Marin Independent Journal
Wildfires have become a familiar threat for Marin County. Both city officials and local utility companies are trying to avoid a recurrence of the devastating past few years.
Public safety power shutoff events were put into place to prevent the electric utility infrastructure from starting wildfires but left thousands of Marin residents without power. It seems we are set to experience more PSPS emergencies this year. Unfortunately, much of the momentum to deploy solutions that offset the shuttoffs, such as the installation of backup energy storage systems, have been derailed by the coronavirus pandemic.
So, what can homeowners do to protect themselves and be fully resilient this fire season? Think about the best ways to generate energy and store it, then find a combination that makes the best sense for you. For minor, occasional outages, small storage systems would suffice. But for prolonged outages, you need a way to refill the batteries.

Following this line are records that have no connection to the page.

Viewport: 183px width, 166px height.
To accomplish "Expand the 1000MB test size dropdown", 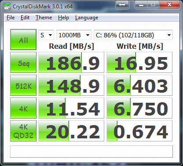I will coord(74,35).
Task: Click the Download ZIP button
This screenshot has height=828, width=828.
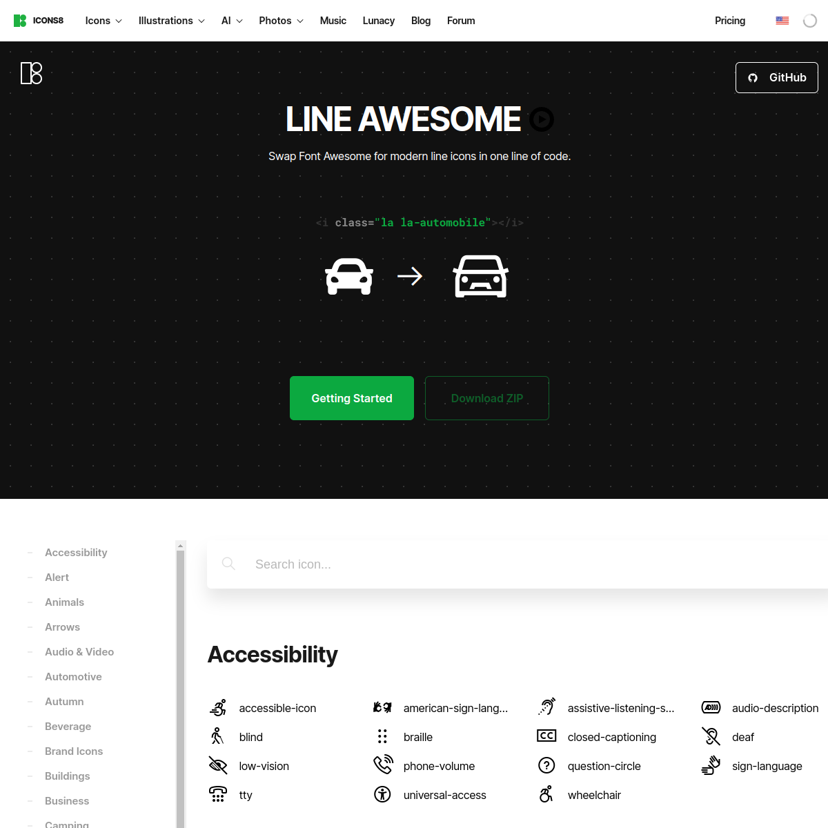Action: point(487,398)
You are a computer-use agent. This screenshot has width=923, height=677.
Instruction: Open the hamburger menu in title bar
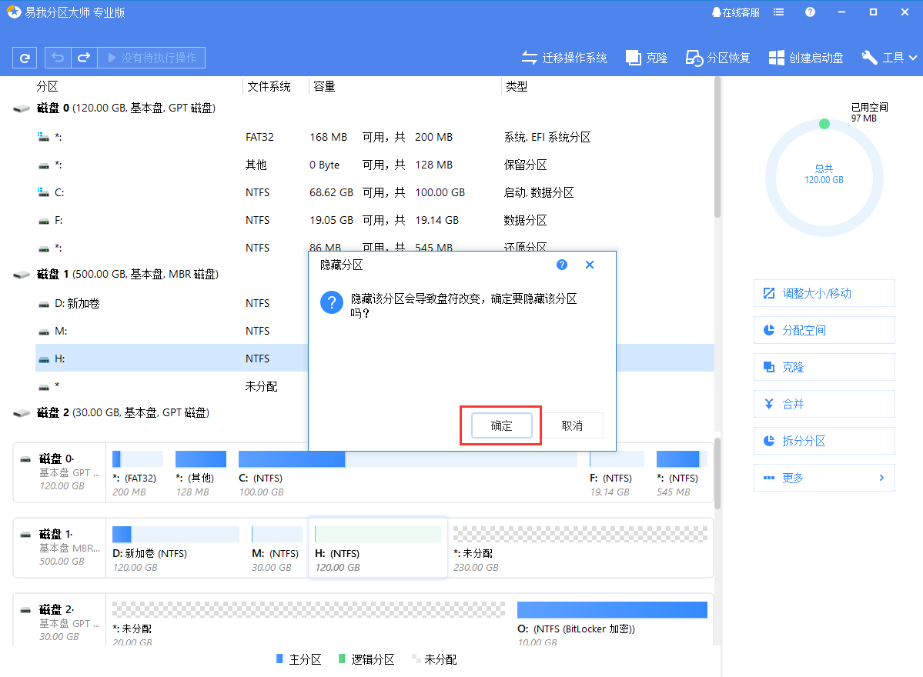pyautogui.click(x=779, y=12)
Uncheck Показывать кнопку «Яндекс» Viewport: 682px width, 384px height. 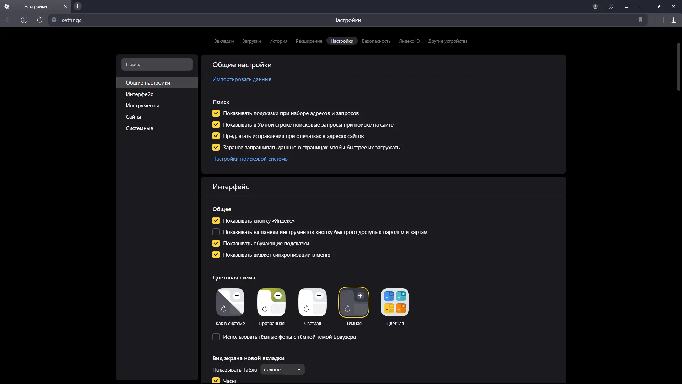[216, 221]
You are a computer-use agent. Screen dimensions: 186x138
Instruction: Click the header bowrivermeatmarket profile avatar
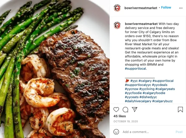click(117, 8)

Renewable energy from solar is incredibly reliable and, in many cases, cheaper than utility power. Adding solar and storage creates a system that, if sized appropriately, could power your basic needs indefinitely.
Marin County has been an active proponent of solar energy for years, spearheaded by MCE (formerly known as Marin Clean Energy) installing 31 megawatts of solar power. Marin County was even the first in the state to enroll its entire county into Marin Clean Energy’s program. But solar panels are not enough on their own to power a home. Solar panels only produce energy when the sun is shining and won’t work when the grid is down.

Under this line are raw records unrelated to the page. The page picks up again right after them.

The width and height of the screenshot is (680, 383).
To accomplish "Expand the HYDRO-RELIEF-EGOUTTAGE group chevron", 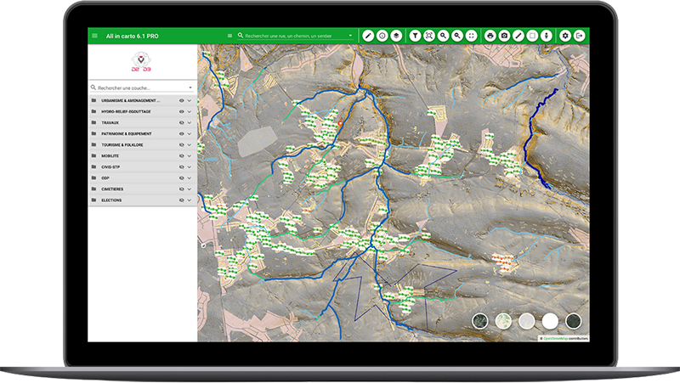I will pos(190,111).
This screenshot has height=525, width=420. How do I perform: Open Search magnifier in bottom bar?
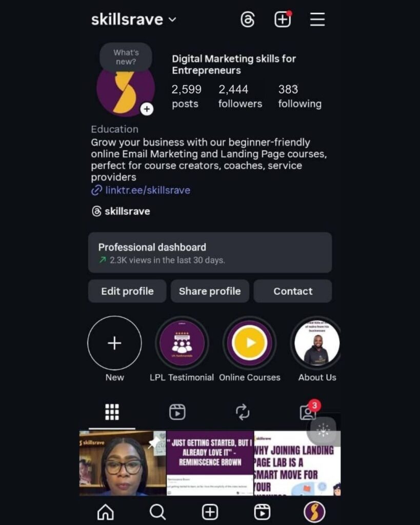coord(158,512)
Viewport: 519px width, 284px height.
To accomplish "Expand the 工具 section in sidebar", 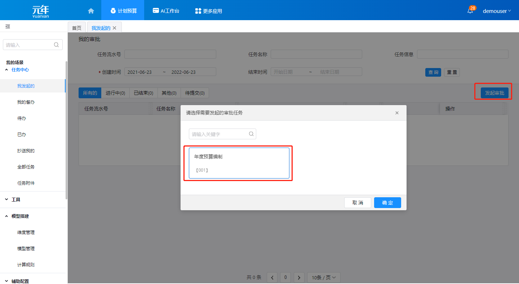I will tap(16, 199).
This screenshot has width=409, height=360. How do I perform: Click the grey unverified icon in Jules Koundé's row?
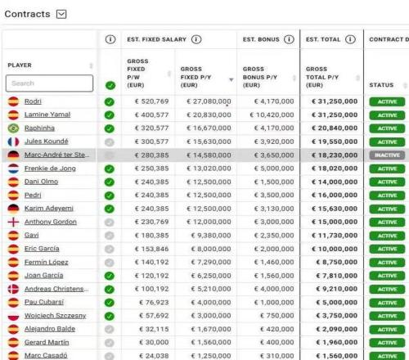pos(110,142)
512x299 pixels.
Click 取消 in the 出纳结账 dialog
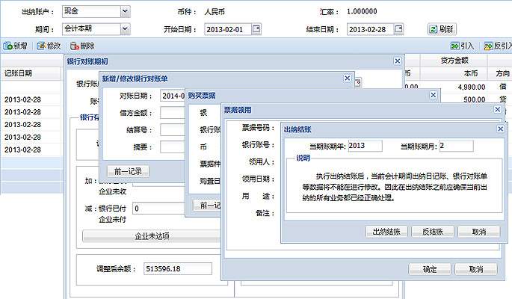coord(479,232)
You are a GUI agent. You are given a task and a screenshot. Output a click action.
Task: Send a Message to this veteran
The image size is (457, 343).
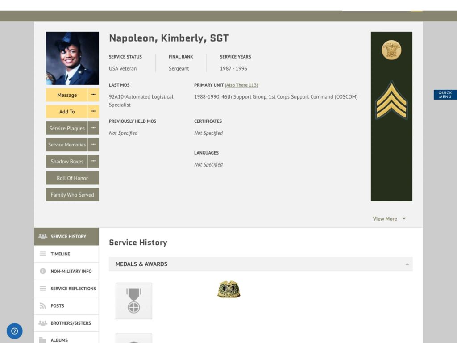[x=67, y=95]
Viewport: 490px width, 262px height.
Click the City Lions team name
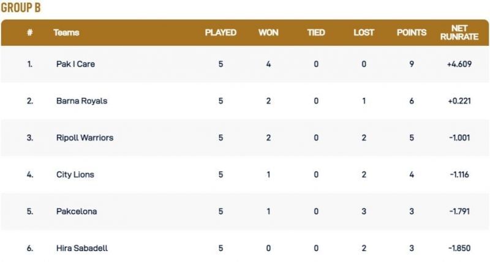[75, 174]
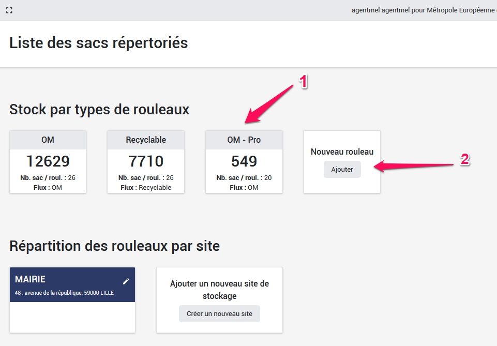Image resolution: width=497 pixels, height=346 pixels.
Task: Click the 549 OM - Pro stock count
Action: [x=244, y=161]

Energy storage systems, which is a sophisticated battery, store excess solar energy generated on your roof during the day and allow you to use it when the sun is unavailable or when the grid is down.
We call this grid independence.
Historically, the high cost of home batteries deterred homeowners from purchasing, but battery prices have dropped by roughly 80% over the past five years. Marin County residents are further incentivized through property assessed clean energy programs (PACE), which offers financing on home energy systems. Although budgets for initiatives like PACE and investment tax credits are available, they won’t last for much longer. Systems purchased and installed in 2020 are receiving the maximum credit available, but these credits will decline next year.
These incentives are a timely resource in the face of shelter-in-place mandates and PSPS but require us to use them to truly realize the benefits of battery storage and grid independence, or they may disappear.